“I can afford to be merciful now,” thought Glen. “Good heavens! what a blind fool I have been! Why, she is worth a thousand Clotildes, and I was a fool not to see her superiority before!”

He paused just then to ask himself whether he were not still blind and foolish with conceit, for why should Marie care for him? But just then his eyes caught hers, and an electric glance made his pulse throb and hopes run high, as he told himself that it was no conceit upon his part, but the truth, and that after all he had not really loved Clotilde.

“No, my dear madame,” he said to himself; “it was a fancy such as a weak man like your humble servant is prone to indulge in. Yes,” he continued, and there was a faint smile on his lip as he caught sight of Clotilde just then watching him; “I thank my stars that I escaped your wiles. You are as handsome a woman as I ever met, and I certainly thought I loved you, but, by Jove, what an escape I have had!”

Glen’s thoughts were in his eyes, upon which Clotilde’s were fixed, but she did not interpret them aright; not even when he gazed at her almost mockingly, as if asking her if she were satisfied with her choice, to which he bade her welcome.

“By Jove, what will Dick say?” thought Glen, as he saw the little fellow cross to Marie. “Poor boy! Well, he will have to get over it, just as he has got over a score of other tender passions. And I thought he said he was in too much trouble about his sisters to think of matrimony for himself.”

The rooms grew more crowded, and Glen longed to cross to Marie’s side, but somehow he was always prevented, save for one five minutes, when Clotilde was by the entrance receiving some new arrivals. Those five minutes, though, were five intervals of joy during which very little was said, but that little was enough to endorse most fully without a positive declaration the ideas that had so lately begun to unfold.

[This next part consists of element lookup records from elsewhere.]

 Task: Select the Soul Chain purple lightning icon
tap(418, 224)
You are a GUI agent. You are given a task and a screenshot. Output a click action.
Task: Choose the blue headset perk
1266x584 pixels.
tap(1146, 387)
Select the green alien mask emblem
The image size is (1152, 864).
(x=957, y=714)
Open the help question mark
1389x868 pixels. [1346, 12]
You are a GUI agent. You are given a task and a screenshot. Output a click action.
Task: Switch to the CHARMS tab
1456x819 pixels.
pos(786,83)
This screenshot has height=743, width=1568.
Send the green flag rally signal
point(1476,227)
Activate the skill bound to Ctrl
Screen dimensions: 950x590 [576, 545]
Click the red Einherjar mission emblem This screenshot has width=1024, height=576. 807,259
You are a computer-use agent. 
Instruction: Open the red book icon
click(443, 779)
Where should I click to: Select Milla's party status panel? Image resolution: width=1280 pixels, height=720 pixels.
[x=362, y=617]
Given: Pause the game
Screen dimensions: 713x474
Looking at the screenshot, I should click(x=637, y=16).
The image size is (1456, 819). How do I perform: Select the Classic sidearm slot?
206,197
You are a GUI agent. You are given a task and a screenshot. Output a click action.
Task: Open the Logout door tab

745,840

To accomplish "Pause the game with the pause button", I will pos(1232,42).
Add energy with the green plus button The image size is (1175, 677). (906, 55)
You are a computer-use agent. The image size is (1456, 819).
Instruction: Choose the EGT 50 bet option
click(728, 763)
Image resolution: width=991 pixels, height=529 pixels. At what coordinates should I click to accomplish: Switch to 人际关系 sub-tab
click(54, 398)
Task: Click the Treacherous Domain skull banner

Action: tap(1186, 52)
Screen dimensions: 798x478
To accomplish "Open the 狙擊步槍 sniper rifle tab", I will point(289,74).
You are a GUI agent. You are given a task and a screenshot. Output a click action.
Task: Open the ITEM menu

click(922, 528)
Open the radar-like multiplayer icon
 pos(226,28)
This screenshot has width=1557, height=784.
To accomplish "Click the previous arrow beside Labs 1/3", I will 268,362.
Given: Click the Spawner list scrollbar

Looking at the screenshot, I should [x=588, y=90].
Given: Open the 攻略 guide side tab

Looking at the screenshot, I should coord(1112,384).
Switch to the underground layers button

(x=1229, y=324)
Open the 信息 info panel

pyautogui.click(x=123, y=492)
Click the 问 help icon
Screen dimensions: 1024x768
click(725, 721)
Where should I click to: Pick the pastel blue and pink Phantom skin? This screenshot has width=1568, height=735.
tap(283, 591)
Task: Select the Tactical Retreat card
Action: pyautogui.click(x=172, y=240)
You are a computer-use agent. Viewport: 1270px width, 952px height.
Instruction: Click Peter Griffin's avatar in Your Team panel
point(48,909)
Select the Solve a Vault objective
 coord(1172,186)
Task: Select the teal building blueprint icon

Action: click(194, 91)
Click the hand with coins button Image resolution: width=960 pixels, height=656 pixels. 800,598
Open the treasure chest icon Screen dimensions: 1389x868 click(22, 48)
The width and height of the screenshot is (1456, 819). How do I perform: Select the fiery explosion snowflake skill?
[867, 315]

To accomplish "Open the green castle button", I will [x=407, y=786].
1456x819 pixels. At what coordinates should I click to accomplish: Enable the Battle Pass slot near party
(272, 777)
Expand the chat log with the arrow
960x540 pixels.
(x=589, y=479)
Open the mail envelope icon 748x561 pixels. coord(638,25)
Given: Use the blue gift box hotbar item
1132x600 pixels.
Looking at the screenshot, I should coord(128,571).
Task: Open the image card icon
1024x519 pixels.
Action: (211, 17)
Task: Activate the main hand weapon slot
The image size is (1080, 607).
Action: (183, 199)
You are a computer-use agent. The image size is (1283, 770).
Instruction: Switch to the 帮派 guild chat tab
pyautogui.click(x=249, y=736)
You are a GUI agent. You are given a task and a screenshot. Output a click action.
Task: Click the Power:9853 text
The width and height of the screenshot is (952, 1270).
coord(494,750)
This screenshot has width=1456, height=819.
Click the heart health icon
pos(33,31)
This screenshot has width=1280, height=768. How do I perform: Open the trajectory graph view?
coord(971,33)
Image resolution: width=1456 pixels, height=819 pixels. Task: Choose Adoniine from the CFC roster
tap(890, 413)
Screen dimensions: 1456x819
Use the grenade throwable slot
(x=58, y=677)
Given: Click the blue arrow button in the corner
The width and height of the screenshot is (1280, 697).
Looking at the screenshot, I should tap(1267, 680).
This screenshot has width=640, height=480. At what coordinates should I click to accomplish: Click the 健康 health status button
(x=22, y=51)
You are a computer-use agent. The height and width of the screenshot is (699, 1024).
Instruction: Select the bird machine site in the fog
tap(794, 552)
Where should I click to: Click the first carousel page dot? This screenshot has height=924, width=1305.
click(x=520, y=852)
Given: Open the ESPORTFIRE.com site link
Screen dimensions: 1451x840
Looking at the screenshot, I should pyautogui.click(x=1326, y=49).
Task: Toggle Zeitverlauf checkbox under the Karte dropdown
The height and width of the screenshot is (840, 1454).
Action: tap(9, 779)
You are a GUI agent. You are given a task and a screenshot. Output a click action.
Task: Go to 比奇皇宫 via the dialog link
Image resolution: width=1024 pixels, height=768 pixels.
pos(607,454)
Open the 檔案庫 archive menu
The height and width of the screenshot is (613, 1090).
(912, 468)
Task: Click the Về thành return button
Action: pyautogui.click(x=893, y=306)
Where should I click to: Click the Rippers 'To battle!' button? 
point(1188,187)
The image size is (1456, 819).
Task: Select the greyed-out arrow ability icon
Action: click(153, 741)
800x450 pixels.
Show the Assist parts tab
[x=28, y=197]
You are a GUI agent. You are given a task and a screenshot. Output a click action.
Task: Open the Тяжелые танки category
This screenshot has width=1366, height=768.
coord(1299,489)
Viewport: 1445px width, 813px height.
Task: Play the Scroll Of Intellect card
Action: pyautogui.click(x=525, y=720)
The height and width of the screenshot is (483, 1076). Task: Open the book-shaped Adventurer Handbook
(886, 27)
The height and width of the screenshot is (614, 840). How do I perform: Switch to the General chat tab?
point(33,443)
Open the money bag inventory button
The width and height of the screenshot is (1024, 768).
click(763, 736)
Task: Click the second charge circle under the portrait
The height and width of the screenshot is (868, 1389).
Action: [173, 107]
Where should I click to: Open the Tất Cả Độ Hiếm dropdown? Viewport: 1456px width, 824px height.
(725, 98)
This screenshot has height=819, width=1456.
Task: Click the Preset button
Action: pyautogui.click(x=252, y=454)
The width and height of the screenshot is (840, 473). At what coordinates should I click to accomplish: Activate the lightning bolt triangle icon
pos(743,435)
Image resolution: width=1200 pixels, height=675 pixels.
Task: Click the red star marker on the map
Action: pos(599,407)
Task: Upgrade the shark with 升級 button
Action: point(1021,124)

The evening wore rapidly on. Marie was standing by the piano talking to little Dick Millet, and her eyes met those of Glen gazing at her across the room.

He was about to answer the summons they seemed to convey, when Lord Henry Moorpark, looking exceedingly old and yellow by the light of the chandeliers, but gentlemanly and courtly as ever, rose from his seat and crossed to where Marie stood, entering into conversation, as in his sad and deferential way he seemed to have set himself to hover about in the presence of the woman he loved.

“A very, very bright and pleasant party, my child,” he said tenderly. “I hope you are enjoying it.”

“Oh, so much!” cried Marie, darting a grateful look in his eyes. For it was so noble and good of him, she told herself, and she felt that she quite loved the tender-hearted old nobleman for the generous way in which he had seemed to sink his lover’s love in that of a guardian for a child.